Like the Louvre, Versailles carries a halo of prestige and exhibiting there tends to stimulate an artist’s market quite considerably. On the whole, owners of Penone’s works (galleries and collectors) have been reluctant to part with his pieces: since 1990 less than 130 lots (of which only 28 sculptures) have been offered at auctions, which is a small number for an artist of Penone’s stature. However, the announcement of his invitation to Versailles has already prompted the sale of a beautiful bronze work created in 2005 and which signed a new auction record just four months before the opening of the Versailles exhibition (Pelle Di fiori (Occhi Al Cielo, Mano Terra) at £240,000 (nearly $378,000) at Sotheby’s in London on 2 February 2013).

Arte Povera and art market logic
The work of Arte Povera artists has long escaped the logic of the art market because the artists wanted to avoid their works being considered as products. As a result, Penone has crept very slowly onto the secondary market, initially in the form of minor works in the early 1990s, after more than 20 years career. Like Penone, other Italian Arte Povera artists such as Giovanni ANSELMO and Pier Paolo CALZOLARI also have a thin secondary market compared to the prestige and quality of their international exhibitions in galleries and renowned institutions.
Compared to his career and reputation, Penone’s auction market is therefore still very restricted, and as such, relatively untainted by speculation and market risk. Indeed, Penone, who represents a safe artistic investment, was 58 before one of his works crossed the $100,000 threshold at auction. That sale took place in Paris, one year after his major retrospective at the Centre George Pompidou (21 April – 23 August 2004). The work therefore came on the market at the right time and had several strong points, including a prestigious provenance (the old collection of Liliane and Michel Durand-Dessert) and being perfectly suited to museum presentation (monumental dimensions of 200 cm x 585 cm, mixed and complex work between painting and sculpture).
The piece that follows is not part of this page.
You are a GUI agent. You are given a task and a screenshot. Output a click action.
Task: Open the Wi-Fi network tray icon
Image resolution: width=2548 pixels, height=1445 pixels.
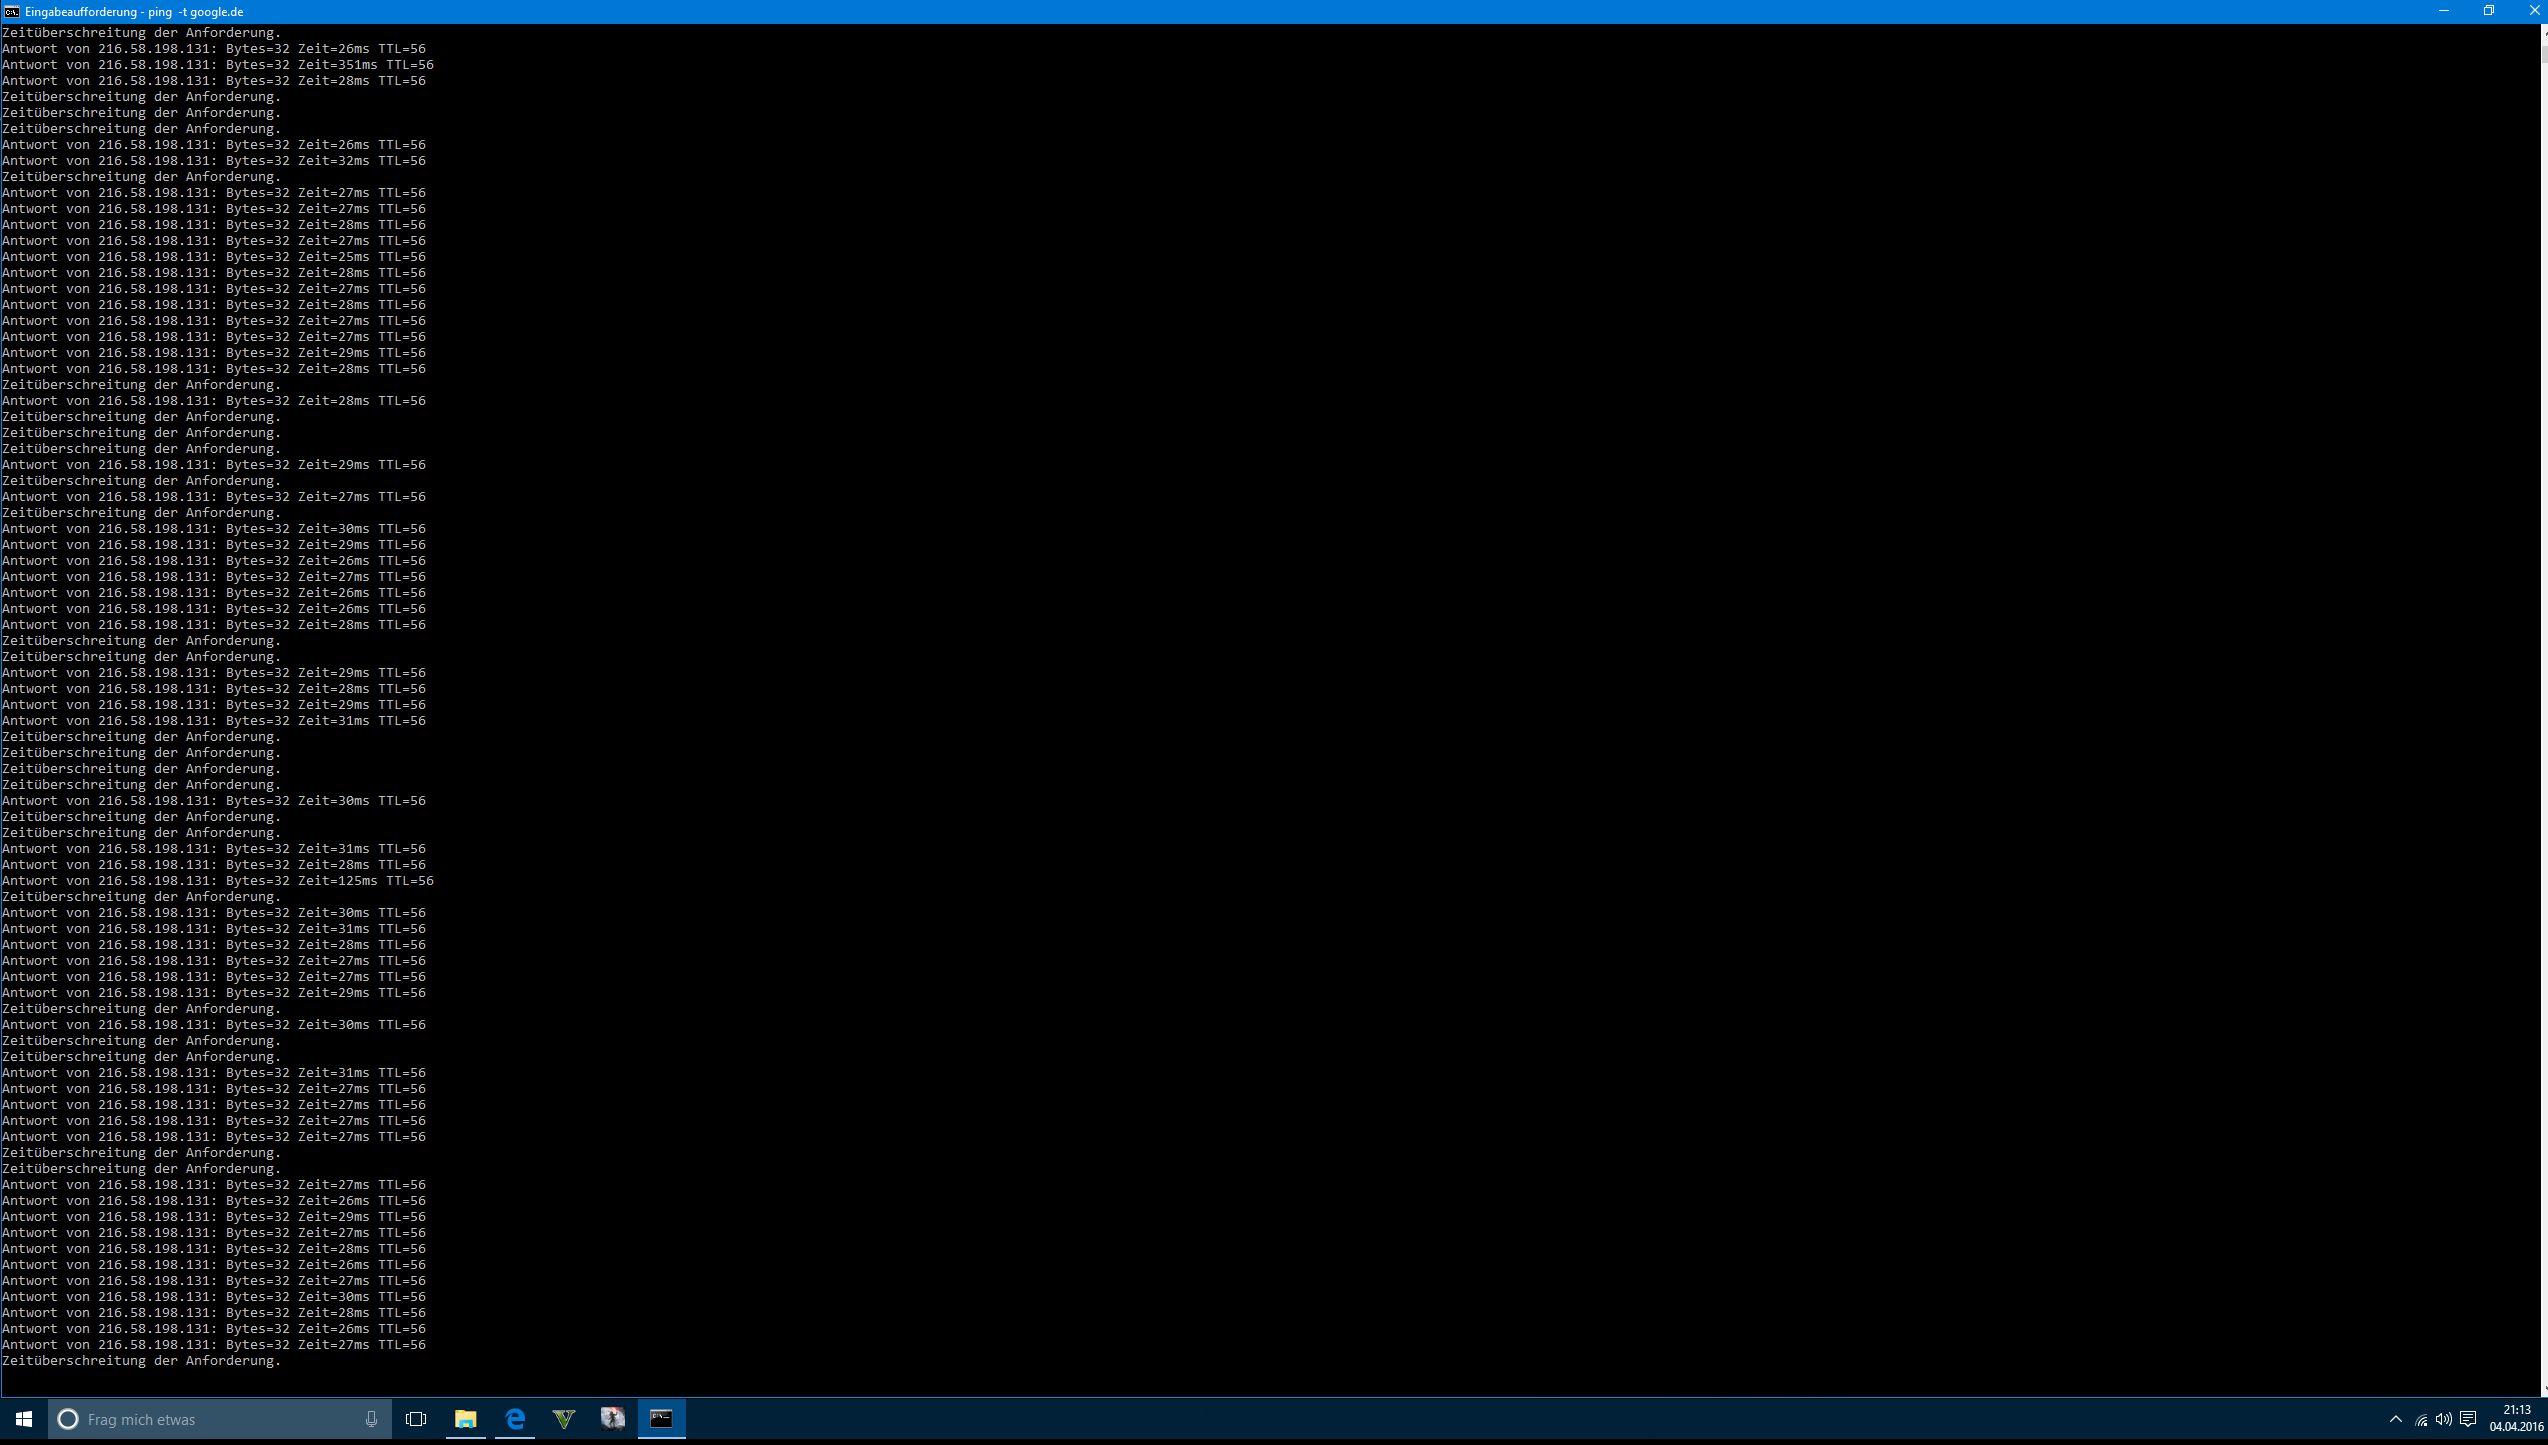[x=2421, y=1420]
Entitled Impronta Digitale (1982), it reached $203,400 at Sotheby’s Paris (€170,000, 6 October 2005).
Since then, his market has seen 14 other results above $100,000, which is not many, especially compared to the younger stars of the market who have already passed this threshold a few dozen times (or even a few hundred times in the case of Damien HIRST, one of the most speculative artists of the decade).

Is Penone affordable?
One of the best artists of Italian Contemporary art for under $5,000? Yes, it is possible, by carefully watching the lower profile market places other than London and New York. For example, a number of very interesting purchases were recently made in Germany, such as a painted sculpture in wood that sold for €3,500 ($4,649 excluding buyer’s premium) in November 2011 at the Villa Grisebach. Although the piece an attempt to find the existence of a tree in a sheet of industrial wood (Untitled, 131 cm x 95 cm), is not a single piece but rather a multiple edited in 40 copies, it is nevertheless a superb acquisition with a good date (1982) and it is emblematic of Penone’s work. If it had been a unique work, the price would have been 5 to 10 times higher.
As for Penone’s collectors, they assiduously hunt down his original works, as we saw back in 2009 when Abtei (with a similar theme to the Untitled mentioned above, but larger in size and unique) was conservatively estimated at between €4,000 and €5,000 in Cologne before eventually going under the hammer at €28,000 ($39,200).
Collectors fight particularly hard to acquire sculptures in which the tree, Penone’s first (chronologically) and primary poetic subject, exposes the mystery of its growth. A very small number of monumental sculptures on the subject (3 to 5 metres) sell for between $250,000 and $400,000 at auctions. This may seem high; but is perfectly reasonable considering the artist’s reputation and contribution to the history of Western art.